If I'm misunderstanding, and you are actually making $3 less an hour than they advertised, then DarlingBri's advice applies
posted by looli at 7:54 AM on January 10, 2012 [1 favorite]


my boss has repeatedly mentioned how happy she was to find someone with my specific experience

...and who was willing to work for $X.
posted by rhizome at 10:17 AM on January 10, 2012 [1 favorite]


You can ALWAYS negotiate, but at this point you have no leverage. You'd be better off waiting until you've proven yourself as a great employee, then getting a job offer elsewhere that you can use as a negotiating platform (but then be prepared to take the new job if you don't get what you want).

Also, raises are based on work performance, not drive time.
posted by coolguymichael at 10:57 AM on January 10, 2012


Your boss knows the market, chances are you got paid less because you're a chance. Your're unproven. Give it six months & work your butt off, don't sit around with a negative attitude. After the six months, you should normally have a review. Bring the pay up then if it's possible.

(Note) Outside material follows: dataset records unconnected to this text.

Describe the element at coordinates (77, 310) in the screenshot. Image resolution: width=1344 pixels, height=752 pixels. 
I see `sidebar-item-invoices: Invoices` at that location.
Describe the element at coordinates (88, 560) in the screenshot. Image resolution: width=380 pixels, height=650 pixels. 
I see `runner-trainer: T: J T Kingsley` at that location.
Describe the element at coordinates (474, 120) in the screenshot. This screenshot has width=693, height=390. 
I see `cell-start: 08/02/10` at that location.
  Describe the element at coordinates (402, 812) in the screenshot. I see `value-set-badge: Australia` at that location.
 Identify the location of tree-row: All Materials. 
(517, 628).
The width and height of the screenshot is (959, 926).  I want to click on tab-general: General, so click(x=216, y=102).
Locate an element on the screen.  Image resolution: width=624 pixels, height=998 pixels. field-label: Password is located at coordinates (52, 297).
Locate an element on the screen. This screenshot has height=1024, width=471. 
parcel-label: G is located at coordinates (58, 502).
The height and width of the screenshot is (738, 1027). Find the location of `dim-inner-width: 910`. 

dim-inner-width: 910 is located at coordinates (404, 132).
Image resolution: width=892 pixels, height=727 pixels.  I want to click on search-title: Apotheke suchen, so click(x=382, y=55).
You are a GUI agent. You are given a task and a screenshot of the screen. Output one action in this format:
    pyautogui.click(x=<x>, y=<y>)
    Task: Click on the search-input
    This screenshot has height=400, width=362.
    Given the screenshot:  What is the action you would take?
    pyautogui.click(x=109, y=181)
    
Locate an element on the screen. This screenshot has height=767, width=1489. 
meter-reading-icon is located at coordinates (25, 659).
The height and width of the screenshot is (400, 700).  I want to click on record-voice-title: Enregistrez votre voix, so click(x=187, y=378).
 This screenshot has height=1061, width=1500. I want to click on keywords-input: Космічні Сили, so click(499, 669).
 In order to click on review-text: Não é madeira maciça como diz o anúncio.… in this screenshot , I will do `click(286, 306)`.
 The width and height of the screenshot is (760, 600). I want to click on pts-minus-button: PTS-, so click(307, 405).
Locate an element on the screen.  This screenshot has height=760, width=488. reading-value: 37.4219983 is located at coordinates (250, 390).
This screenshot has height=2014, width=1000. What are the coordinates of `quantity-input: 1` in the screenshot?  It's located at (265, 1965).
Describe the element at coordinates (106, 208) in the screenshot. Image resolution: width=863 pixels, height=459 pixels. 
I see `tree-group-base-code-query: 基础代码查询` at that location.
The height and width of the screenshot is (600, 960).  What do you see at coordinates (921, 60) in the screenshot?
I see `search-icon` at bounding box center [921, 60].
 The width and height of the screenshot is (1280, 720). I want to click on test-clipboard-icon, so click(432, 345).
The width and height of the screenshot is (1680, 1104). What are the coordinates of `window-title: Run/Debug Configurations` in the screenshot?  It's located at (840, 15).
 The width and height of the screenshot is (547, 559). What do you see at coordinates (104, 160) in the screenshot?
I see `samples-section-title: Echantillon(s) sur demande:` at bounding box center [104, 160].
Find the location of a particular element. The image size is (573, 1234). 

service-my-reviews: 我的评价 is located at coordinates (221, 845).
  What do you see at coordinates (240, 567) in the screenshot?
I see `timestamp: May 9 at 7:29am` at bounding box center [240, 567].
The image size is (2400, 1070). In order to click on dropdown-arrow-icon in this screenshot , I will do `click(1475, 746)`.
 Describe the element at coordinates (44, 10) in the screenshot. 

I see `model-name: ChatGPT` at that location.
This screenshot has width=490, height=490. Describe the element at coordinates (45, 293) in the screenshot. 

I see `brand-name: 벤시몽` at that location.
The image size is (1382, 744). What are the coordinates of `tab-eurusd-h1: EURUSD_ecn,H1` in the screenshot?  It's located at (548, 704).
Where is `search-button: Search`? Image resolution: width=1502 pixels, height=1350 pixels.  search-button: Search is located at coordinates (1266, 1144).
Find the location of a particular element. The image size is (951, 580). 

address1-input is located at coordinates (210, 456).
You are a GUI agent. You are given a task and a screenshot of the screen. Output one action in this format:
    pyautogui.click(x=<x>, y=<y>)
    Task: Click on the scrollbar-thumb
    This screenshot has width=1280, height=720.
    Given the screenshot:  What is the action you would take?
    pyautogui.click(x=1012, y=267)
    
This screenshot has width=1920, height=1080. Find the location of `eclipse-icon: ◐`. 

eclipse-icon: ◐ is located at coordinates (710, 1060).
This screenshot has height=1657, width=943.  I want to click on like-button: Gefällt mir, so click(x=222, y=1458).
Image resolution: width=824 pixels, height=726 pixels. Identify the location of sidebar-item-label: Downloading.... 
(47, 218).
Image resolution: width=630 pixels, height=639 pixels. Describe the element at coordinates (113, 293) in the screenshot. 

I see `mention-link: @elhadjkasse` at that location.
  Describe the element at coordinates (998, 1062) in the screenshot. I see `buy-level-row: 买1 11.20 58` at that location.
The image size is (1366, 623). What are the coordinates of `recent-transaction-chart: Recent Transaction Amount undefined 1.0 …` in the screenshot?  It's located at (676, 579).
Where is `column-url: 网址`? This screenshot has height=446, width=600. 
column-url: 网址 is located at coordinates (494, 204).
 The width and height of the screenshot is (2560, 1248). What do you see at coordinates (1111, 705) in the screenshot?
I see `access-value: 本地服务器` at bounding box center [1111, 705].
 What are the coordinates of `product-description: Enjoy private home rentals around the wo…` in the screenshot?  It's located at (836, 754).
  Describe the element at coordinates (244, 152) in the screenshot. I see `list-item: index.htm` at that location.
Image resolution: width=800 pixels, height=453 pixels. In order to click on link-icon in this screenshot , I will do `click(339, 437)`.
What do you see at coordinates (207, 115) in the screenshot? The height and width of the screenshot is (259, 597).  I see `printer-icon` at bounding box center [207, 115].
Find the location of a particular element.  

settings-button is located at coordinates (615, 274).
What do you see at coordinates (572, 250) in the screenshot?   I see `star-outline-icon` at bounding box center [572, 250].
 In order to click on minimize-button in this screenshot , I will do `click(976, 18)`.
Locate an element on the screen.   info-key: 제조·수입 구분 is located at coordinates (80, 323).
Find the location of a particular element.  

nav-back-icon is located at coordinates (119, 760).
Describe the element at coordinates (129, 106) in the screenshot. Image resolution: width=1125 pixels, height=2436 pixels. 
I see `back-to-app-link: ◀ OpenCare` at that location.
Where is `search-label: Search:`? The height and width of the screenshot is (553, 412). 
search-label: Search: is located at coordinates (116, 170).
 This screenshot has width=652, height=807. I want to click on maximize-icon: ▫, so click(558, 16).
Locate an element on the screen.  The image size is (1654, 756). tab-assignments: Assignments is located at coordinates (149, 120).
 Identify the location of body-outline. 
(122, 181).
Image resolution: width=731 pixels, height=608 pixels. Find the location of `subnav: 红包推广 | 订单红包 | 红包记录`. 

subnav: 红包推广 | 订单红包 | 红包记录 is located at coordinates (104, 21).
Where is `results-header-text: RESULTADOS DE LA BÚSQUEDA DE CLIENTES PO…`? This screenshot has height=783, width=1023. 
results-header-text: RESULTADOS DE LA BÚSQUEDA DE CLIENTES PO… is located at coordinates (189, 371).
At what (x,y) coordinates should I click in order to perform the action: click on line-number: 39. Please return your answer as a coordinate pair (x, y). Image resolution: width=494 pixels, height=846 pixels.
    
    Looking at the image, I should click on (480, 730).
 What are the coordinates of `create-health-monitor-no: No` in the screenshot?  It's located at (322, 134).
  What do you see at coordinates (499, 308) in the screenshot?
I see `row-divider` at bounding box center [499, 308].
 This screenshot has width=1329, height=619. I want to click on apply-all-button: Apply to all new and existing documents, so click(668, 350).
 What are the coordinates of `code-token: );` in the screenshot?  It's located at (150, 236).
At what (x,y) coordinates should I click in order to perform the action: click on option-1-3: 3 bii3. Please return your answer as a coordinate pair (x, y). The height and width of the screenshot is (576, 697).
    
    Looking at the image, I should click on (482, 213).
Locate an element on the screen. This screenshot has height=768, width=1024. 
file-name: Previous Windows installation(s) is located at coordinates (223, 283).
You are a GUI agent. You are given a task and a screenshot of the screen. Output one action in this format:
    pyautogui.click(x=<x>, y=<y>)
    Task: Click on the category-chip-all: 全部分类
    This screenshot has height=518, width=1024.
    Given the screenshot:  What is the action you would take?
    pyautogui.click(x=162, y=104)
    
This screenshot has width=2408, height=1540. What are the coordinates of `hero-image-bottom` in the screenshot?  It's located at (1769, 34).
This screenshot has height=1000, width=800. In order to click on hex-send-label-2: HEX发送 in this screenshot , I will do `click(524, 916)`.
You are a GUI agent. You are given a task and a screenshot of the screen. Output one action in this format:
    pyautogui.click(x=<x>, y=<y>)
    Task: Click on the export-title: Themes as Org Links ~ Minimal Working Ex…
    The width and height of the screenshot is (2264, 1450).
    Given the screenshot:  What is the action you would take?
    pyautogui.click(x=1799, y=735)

If you want a job closer to work, that's your problem not your boss'.
posted by mkelley at 10:58 AM on January 10, 2012


If the company is big enough, it's possible that some wires got crossed between the person who made the hiring decision and whoever handles payroll. Esp if the scenario is that you were originally seen as a candidate for job A, but were then offered job B instead.

In any case it's perfectly reasonable to say something along the lines of: "Hey boss... I got my first paycheck and it looks like there may have been a misunderstanding somewhere. I thought I was going to be getting $X, but I got $Y?"
posted by philipy at 11:19 AM on January 10, 2012


I think upping the ante on the "there must be a misunderstanding" line by playing Dumb Dora is a good option. "There must be a mistake on my paycheck. I thought the job was paying $X per hour? That is what the ad said." Smile. Be friendly.

Leave it to them to explain the pay difference, and why you aren't getting paid as much, and let them accept the blame for not making it clear to you. Then let them know that it's unfortunate, and that you really have to reconsider the position unless you get the correct pay advertised, and really apologize and see what happens.
posted by jabberjaw at 12:01 PM on January 10, 2012


I think the OP needs to clarify, because to me the only mistake I'm seeing is their own, and only the last two points of the four might be useful in negotiating, but not now because you have no leverage. I simply don't see how the OP could go to their boss/HR and say that they thought the pay would be any amount that was neither discussed in the interview nor was in the job ad (the rate that is being paid is the advertised rate for Job A but is less than the OP thinks they should be paid for Job B).

Unless I'm reading this wrong, there was no misunderstanding between the company and the OP regarding pay. There was simply no discussion whatsoever and the OP assumed they would be getting paid more for a different position, and assumed wrong. Sorry, OP, I doubt that bringing this up will net you higher pay no matter how you go about it right now.
posted by sm1tten at 5:34 PM on January 10, 2012


A clarification--is there any reason to believe that this was some sort of bait-and-switch?

I don't see how any employer can offer someone a job without informing them what the pay is. I don't see that as the fault of the employee, especially when they initially interviewed for a job that did have an explicit pay identified. How can an employer offer a different job than the one interviewed for and not at least have the courtesy to tell the employee that it pays much, much less?